- DESCRIPTION OF THE TASK
Go through the material underneath and show every line where the string "code" occurs.

- RECORDS PROVIDED
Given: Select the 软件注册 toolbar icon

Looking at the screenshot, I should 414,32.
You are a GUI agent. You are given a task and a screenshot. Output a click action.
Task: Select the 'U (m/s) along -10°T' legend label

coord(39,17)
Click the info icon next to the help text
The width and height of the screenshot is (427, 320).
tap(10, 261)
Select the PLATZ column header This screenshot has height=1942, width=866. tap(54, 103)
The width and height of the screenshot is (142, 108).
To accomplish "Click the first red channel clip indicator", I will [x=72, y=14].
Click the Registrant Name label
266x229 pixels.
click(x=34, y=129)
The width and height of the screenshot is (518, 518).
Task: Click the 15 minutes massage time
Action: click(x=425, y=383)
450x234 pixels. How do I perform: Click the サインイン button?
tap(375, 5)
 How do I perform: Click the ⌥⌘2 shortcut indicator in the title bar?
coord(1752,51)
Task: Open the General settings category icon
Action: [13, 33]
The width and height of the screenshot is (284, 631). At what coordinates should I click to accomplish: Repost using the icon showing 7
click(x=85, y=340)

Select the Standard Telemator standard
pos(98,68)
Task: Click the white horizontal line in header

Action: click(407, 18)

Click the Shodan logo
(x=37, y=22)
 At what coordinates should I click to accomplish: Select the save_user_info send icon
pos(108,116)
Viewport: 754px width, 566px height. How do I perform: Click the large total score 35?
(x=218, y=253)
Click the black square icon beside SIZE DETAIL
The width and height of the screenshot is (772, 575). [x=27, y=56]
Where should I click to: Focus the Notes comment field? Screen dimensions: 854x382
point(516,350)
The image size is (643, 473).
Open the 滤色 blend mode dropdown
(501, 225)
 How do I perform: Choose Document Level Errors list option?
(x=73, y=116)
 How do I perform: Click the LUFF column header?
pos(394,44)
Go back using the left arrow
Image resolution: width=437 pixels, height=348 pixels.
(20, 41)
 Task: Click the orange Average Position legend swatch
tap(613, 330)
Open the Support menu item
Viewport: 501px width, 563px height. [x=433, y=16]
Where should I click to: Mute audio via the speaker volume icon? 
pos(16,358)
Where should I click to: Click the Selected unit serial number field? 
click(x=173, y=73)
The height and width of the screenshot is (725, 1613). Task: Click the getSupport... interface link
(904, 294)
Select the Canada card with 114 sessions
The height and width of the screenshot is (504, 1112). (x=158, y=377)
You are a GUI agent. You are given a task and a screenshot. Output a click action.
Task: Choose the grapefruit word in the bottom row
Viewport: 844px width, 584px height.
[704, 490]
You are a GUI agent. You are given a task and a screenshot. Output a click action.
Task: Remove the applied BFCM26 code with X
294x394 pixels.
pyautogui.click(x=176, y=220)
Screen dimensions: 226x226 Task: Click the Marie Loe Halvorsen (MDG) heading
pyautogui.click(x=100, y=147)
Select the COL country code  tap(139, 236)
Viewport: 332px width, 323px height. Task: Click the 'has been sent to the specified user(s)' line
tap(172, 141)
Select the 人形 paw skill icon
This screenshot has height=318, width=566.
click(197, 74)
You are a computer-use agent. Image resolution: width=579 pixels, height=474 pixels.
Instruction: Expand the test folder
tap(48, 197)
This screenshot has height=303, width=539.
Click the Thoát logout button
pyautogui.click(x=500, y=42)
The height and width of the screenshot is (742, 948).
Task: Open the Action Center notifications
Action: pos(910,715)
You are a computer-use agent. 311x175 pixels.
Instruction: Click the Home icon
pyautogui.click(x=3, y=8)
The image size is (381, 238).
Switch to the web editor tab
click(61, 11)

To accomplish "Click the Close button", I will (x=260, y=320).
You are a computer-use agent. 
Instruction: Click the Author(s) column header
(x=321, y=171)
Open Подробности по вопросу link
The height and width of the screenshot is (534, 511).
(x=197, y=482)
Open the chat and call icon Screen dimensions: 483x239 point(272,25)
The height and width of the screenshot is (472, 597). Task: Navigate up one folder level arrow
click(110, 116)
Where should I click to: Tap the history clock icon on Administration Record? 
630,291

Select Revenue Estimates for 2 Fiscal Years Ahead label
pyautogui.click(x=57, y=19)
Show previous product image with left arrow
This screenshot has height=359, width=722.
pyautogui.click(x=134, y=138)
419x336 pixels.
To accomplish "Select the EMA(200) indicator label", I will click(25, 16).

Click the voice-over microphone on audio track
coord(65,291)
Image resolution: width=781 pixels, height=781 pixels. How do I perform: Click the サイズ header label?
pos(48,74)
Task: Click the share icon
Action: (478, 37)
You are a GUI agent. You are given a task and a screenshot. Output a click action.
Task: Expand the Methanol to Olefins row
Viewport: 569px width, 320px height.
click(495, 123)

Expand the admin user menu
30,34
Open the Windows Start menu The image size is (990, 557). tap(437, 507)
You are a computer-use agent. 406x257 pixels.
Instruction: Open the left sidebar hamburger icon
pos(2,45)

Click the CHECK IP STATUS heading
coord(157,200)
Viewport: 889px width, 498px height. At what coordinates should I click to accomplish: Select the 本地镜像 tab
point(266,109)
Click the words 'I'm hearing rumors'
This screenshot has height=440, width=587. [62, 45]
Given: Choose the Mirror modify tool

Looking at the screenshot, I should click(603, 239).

- RESULT
Task: Remove the applied BFCM26 code with X
Select the COL country code  tap(139, 236)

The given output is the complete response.